29/06/2016
Por Danilo Evaristo em
NotasSeminário discute as operações de combate à corrupção Mãos Limpas e Lava-Jato
Na manhã desta terça-feira, 28 de junho, no auditório do Ministério Público Militar, em Brasília (DF), a primeira mesa do Seminário “Grandes Casos Criminais: Experiência Italiana e Perspectivas no Brasil” discutiu as características e ensinamentos das operações Mãos Limpas e Lava-Jato, referências no combate à corrupção. O evento, aberto na segunda-feira (27), é promovido pelo Conselho Nacional do Ministério Público (CNMP).
A mesa, intitulada “Consequências dos grandes casos criminais para os órgãos de persecução”, teve como presidente o procurador da República e diretor-geral da Escola Superior do Ministério Público da União (ESMPU), Carlos Henrique Lima. Para ele, os dois dias de discussão do evento serão intensos e importantes para que os exemplos da Operação Mãos Limpas, realizada na Itália na década de 90, possam ser aproveitados no Brasil.
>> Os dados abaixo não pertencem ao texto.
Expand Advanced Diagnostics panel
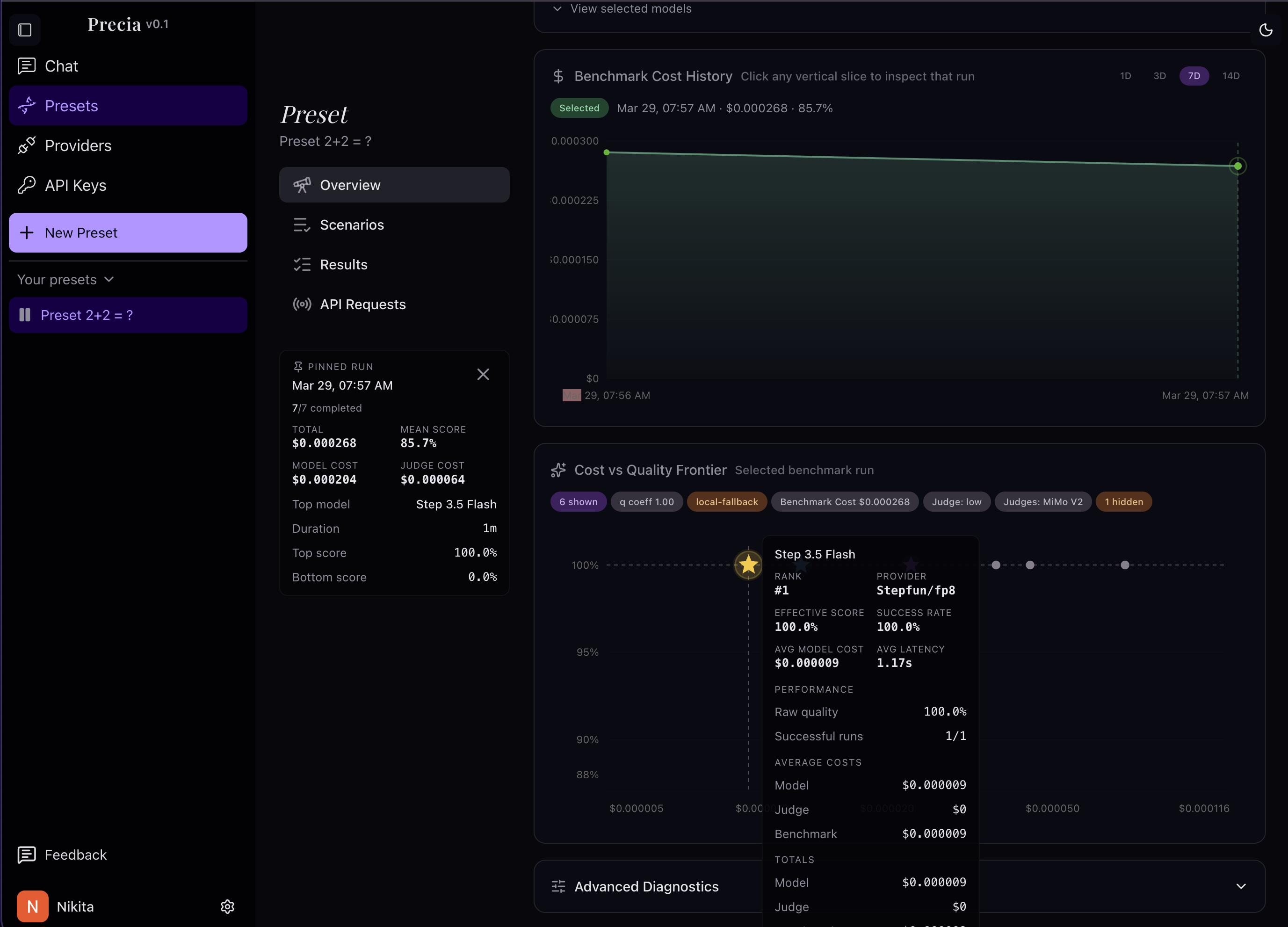Image resolution: width=1288 pixels, height=927 pixels. click(1240, 886)
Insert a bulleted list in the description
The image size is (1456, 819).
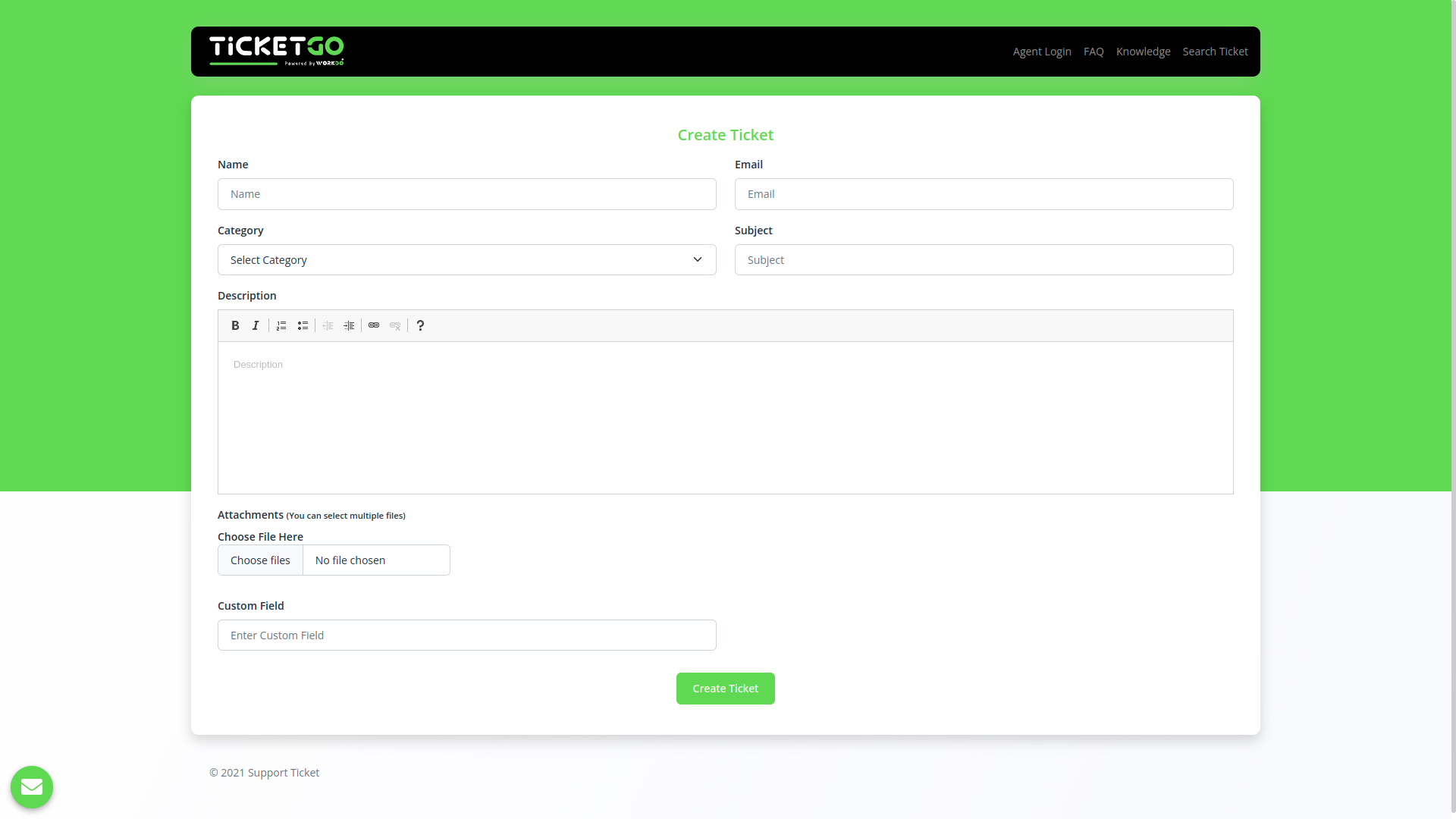[x=303, y=325]
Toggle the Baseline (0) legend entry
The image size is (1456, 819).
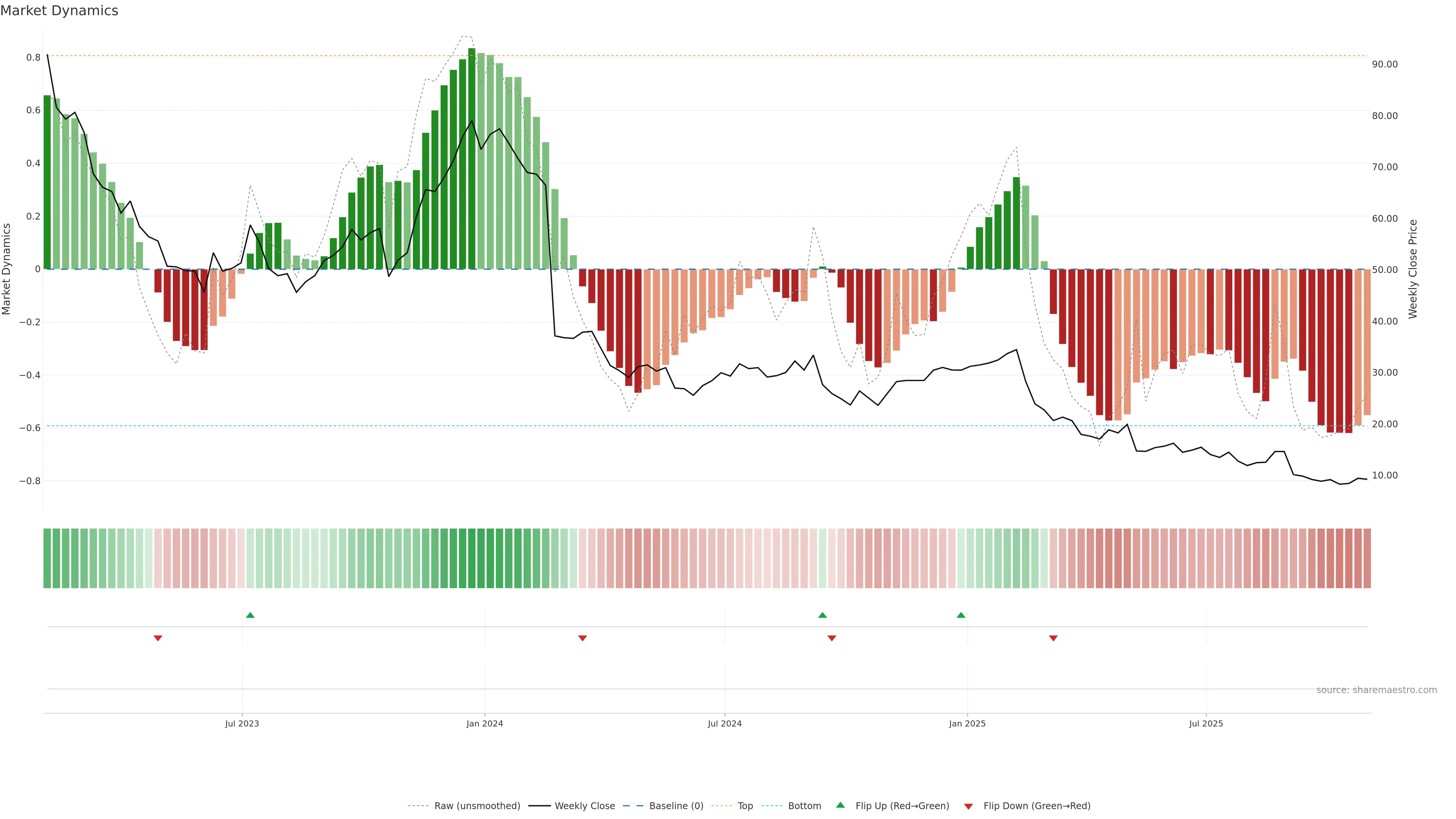pos(676,806)
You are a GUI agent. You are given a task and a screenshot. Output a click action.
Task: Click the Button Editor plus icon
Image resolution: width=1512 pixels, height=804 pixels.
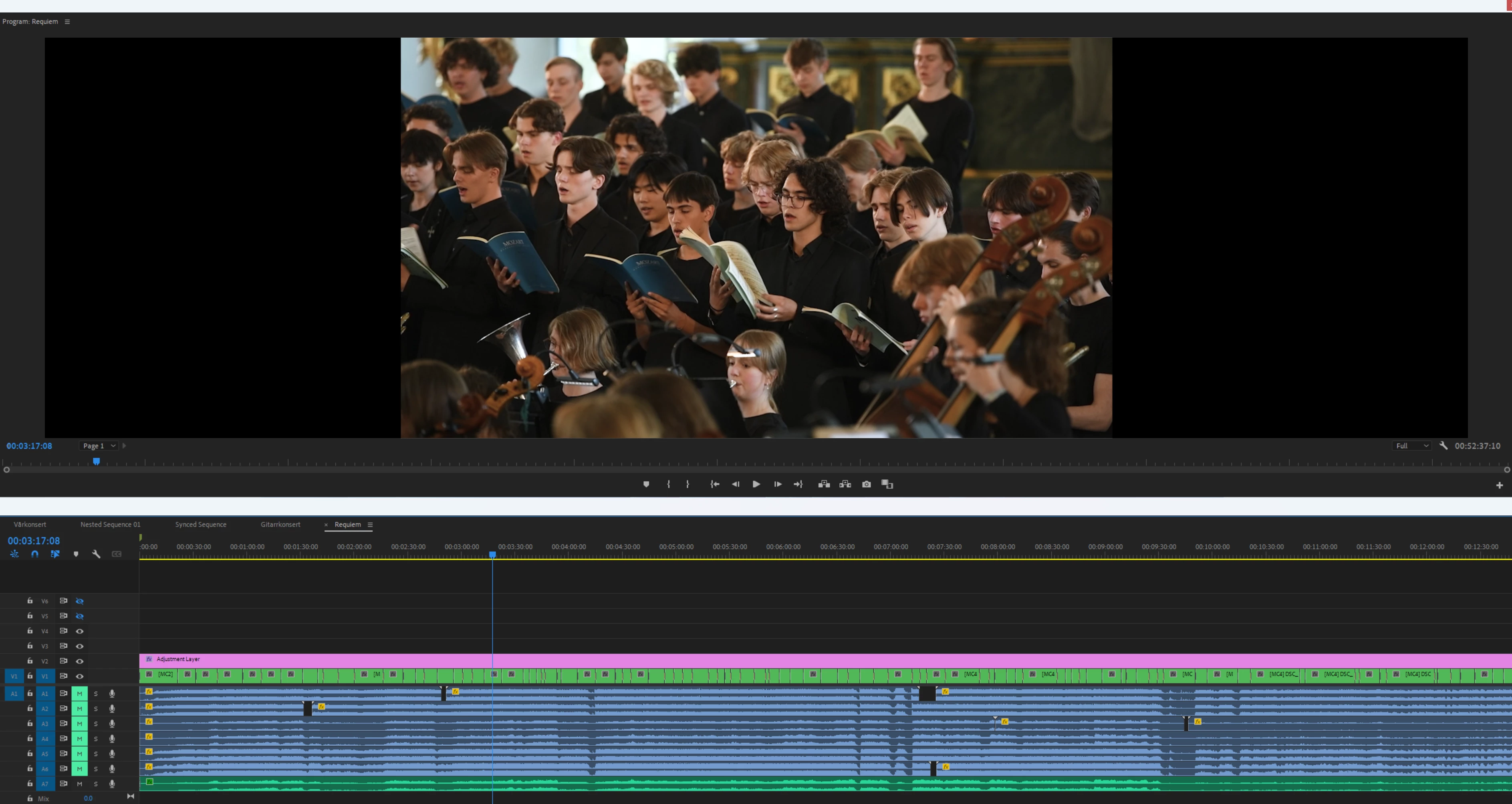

Sobre a Operação Mãos Limpas, falou Antonio di Pietro, advogado, ex-deputado italiano e ex-magistrado do Ministério Público. Segundo di Pietro, que foi um dos protagonistas na execução da referida operação, a corrupção deve ser combatida não só por ser um crime, mas também “pelo fato de tirar o futuro dos nossos filhos”. Ele complementou afirmando que “a corrupção gera um custo para o país; para cada pessoa que leva vantagem, há cem outras que saem prejudicadas; no caso brasileiro, o interesse de mais de 200 milhões de pessoas está em jogo”.
Antonio di Pietro contou detalhes da operação italiana. Ele explicou que as técnicas especiais de investigação, a cooperação internacional com países chamados de paraísos fiscais e a força da opinião pública na Itália foram alicerces fundamentais para o sucesso da Mãos Limpas. Além disso, destacou o trabalho feito pelos procuradores locais com o objetivo de acabar com o pacto de silêncio que havia entre os corruptos.
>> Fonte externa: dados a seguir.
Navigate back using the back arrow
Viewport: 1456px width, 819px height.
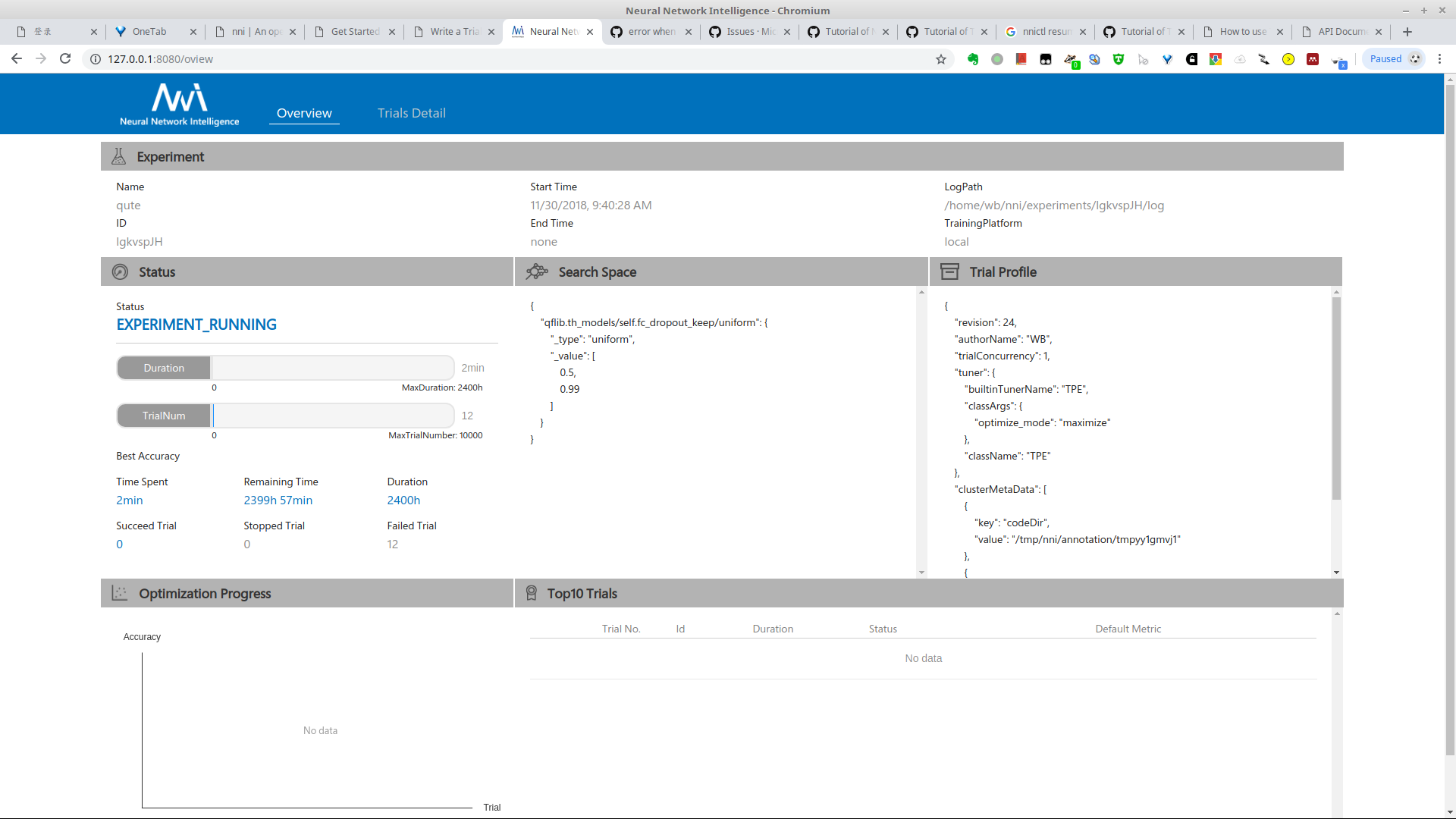[16, 58]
O italiano finalizou sua fala com um recado aos cidadãos: “O apelo que faço é à opinião pública. O verdadeiro controle é o povo quem faz. As pessoas precisam colocar para fora suas vozes, cobrando uma educação para a legalidade. Se a lei for costumeiramente desrespeitada, sempre haverá gente prejudicada”.
Em seguida, falou o cientista político e antropólogo Luiz Eduardo Soares, que se propôs a apontar características da Operação Lava-Jato que a levaram ao sucesso. Ele citou quatro fatores. O primeiro é a cooperação intrainstitucional. “O Ministério Público é capaz de agir como instituição integrada, ao mesmo tempo em que respeita a liberdade de seus agentes. Isso se deve a todos os envolvidos e à coragem de enfrentar os obstáculos pelo procurador-geral da República, Rodrigo Janot”.
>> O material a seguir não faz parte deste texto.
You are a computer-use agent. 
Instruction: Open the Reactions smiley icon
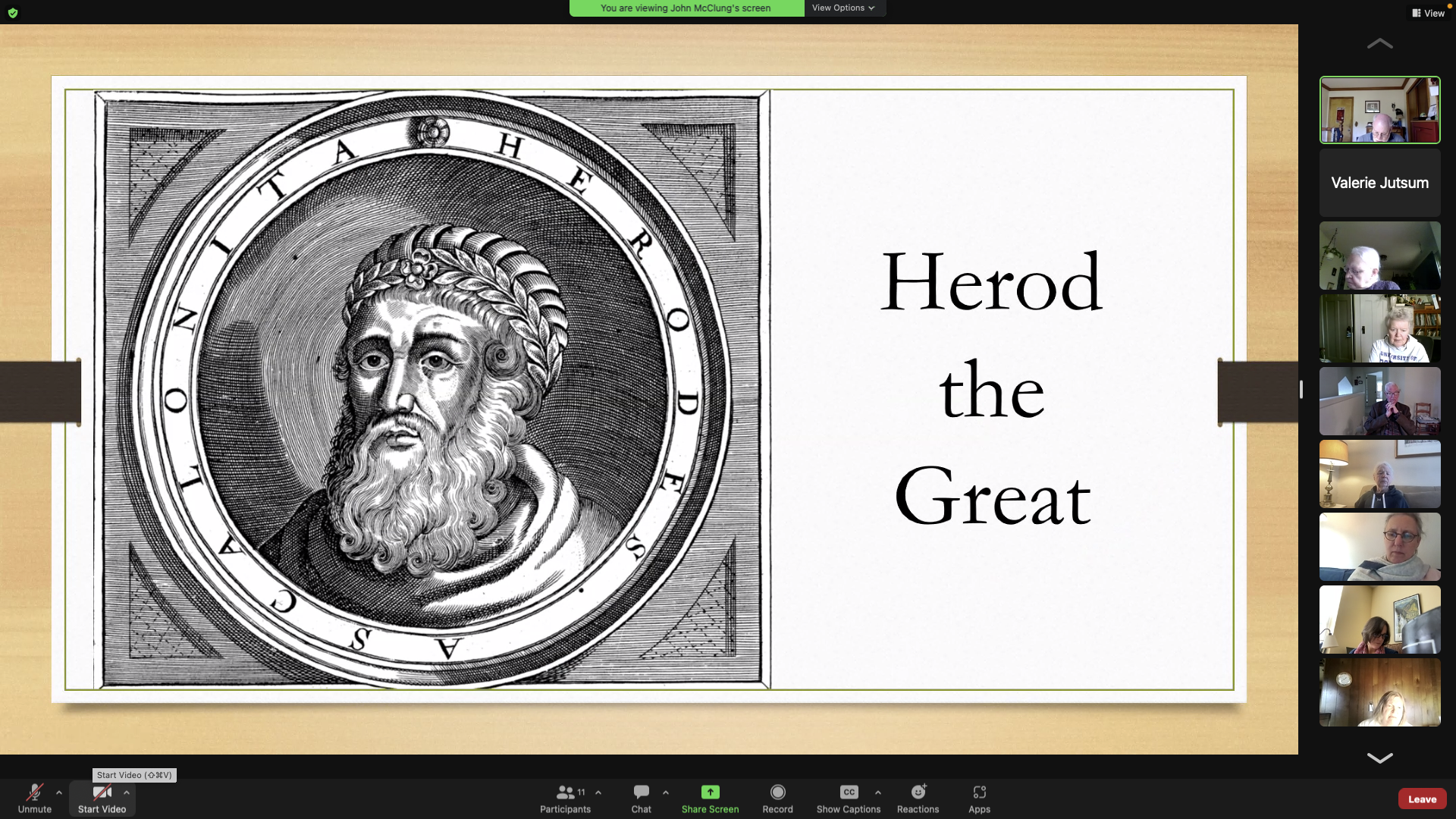coord(918,792)
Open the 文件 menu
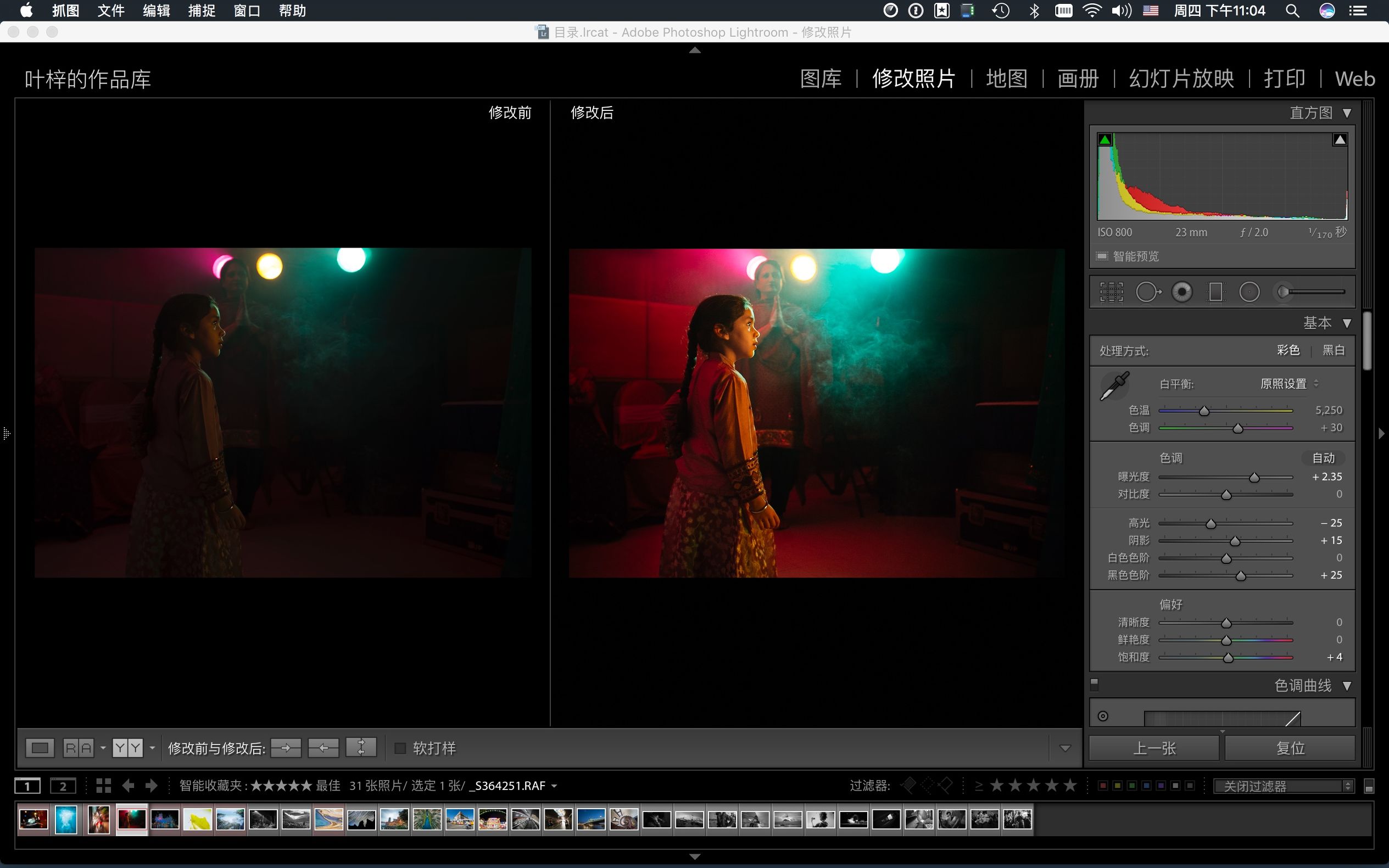Screen dimensions: 1389x868 click(x=111, y=10)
Luiz Eduardo Soares destacou como segundo ponto a cooperação interinstitucional, destacando a integração entre Ministério Público, Poder Judiciário, Polícia Federal, Receita Federal e os demais poderes e instituições que ajudam na operação. O terceiro fator apontado pelo antropólogo foi a legislação adequada, que possibilitou a utilização da delação premiada por atores competentes. Por fim, ele ressaltou os apoios da opinião pública e da mídia à Operação Lava-Jato.